An interesting finding of this study is the large proportion of viral coinfection (43.5%), much higher than that previously reported [10], [12], [30], notably for bocavirus, metapneumovirus and adenovirus that were detected in association with at least one other virus in more than 80% of the CAP cases involving these agents (Table 2). It has been suggested that infection by several viruses could enhance the severity of CAP [12], [30], [31], [32]. In the present study, a trend was observed in the association between the mean number of infectious agents and the severity of CAP as defined above (P  = 0.09); a larger effective size would have been needed to determine a statistically significant difference.

In terms of clinical evolution, neither death nor major complications were reported in this study, despite rates of 30.6% for severe pneumonia and 42.4% for hospitalization. There was no statistical difference in the severity of CAP between viral and bacterial infections. Almost all of the children received antibiotics, which was unnecessary in a large proportion of cases (62.4%) for which only viruses were detected. This finding raises the question of the systematic use of antimicrobials to treat childhood CAP, which is still recommended in different guidelines [4], [5], [6].

The present findings, together with those of others, allowed the identification of a subpopulation of children less than 5 years of age with mild or moderate symptoms for which a viral etiology of CAP is highly probable.
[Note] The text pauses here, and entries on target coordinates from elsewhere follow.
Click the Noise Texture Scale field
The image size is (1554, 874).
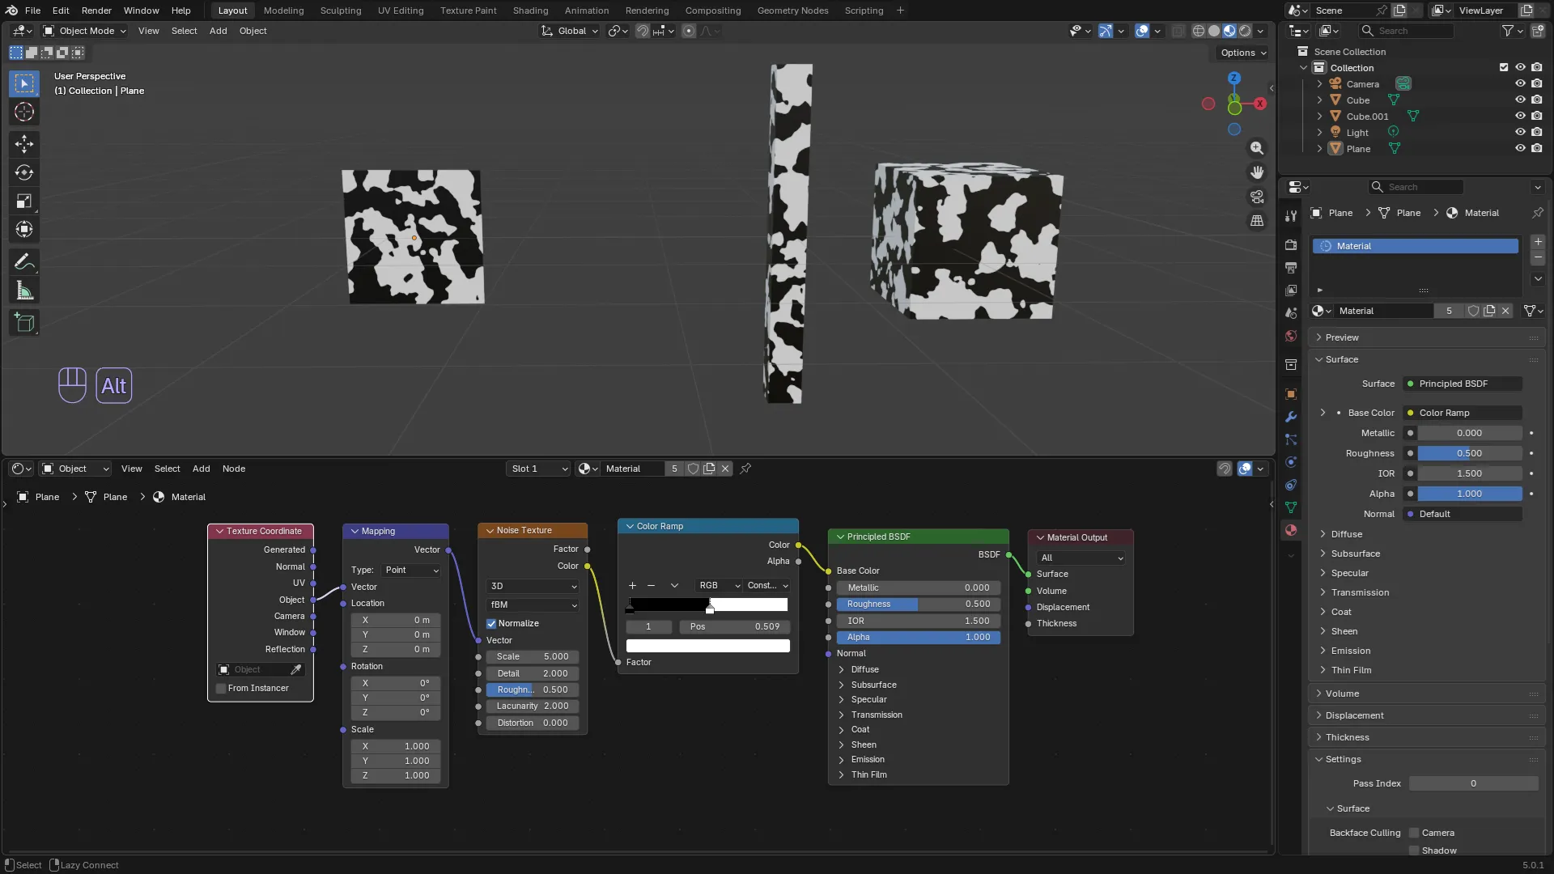533,657
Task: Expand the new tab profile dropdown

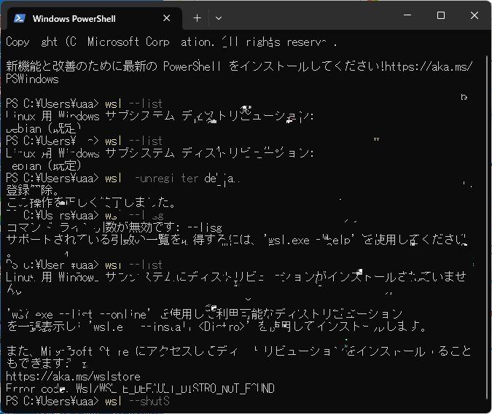Action: point(217,17)
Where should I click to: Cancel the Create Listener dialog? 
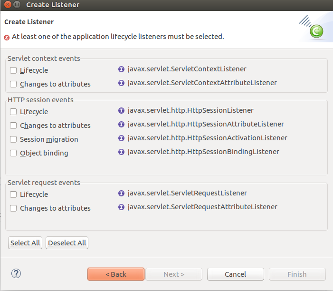tap(236, 274)
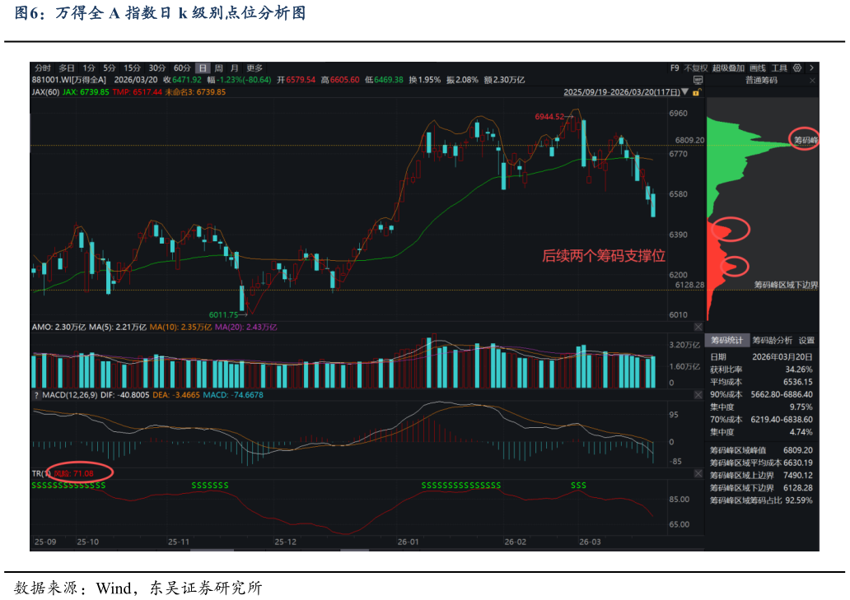Open the 设置 link in chip panel
Viewport: 850px width, 600px height.
pyautogui.click(x=806, y=340)
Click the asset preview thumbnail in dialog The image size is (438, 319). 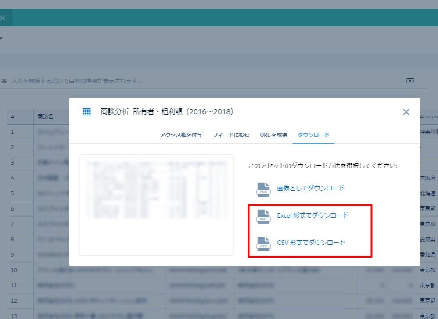click(x=157, y=205)
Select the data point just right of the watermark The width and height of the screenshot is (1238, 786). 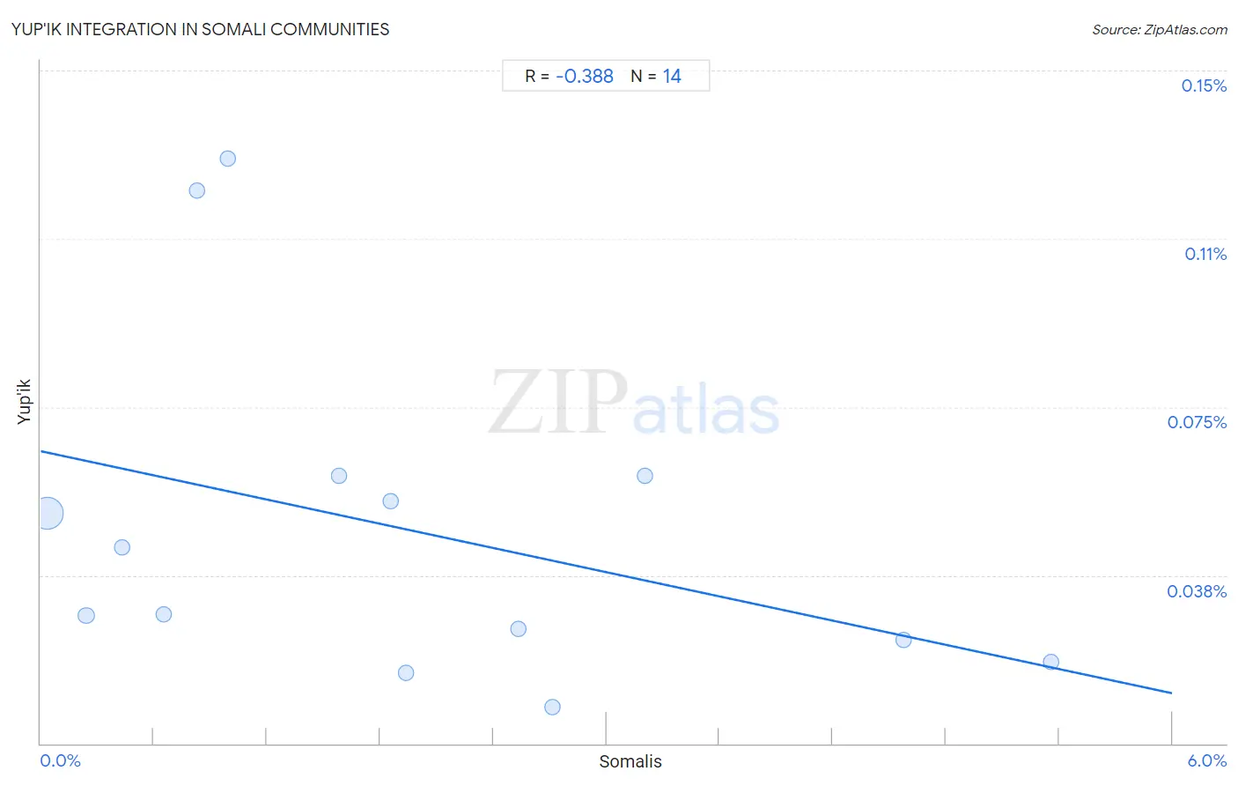[645, 476]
This situation represents half of the cases recorded in this study: 62 children (72.9%) were less than five-years old, and 40 of them presented a mild or moderate CAP, which corresponds to 47.1% of all cases. The use of a rapid molecular test detecting a large set of viral and bacterial pathogens within 2 or 3 hours, such as that described in [33], would allow an improvement in the management of the antimicrobial treatment. In the case of positive result, it would be recommended to avoid the use of amoxicillin as a first-intent therapy (or to prescribe erythromycin in the case of detection of an agent of atypical pneumonia) and to reconsider the use of antimicrobial treatment 24–48 h later according to the clinical evolution and to the results of bacterial cultures. Conversely, the negativity of the rapid test would lead to the empiric prescription of amoxicillin, as currently recommended [4], [5], [6]. It is obvious that this attitude would be dedicated to CAP with mild or moderate symptoms and that CAP with severe presentation at entry should include a systematic probabilistic antimicrobial therapy, whatever the results of PCR assay. The present results are indicative that this strategy could dramatically reduce the proportion of unnecessary antimicrobial treatments in mild or moderate child CAP. Wider studies are needed to prospectively evaluate the benefits of this approach in terms of patient recovery, prevention of antibiotic resistance and medical economy.

Funding

The reagents used for the retrospective analysis were funded by a grant from the Medical Association of Pediatricians of the University Hospital of Saint-Etienne for research and studies (ADERPS), France.

Competing interests

The authors declare that they have no conflict of interest regarding the object of this study.

Ethical approval

The study was submitted for approval to the local Ethics Committee.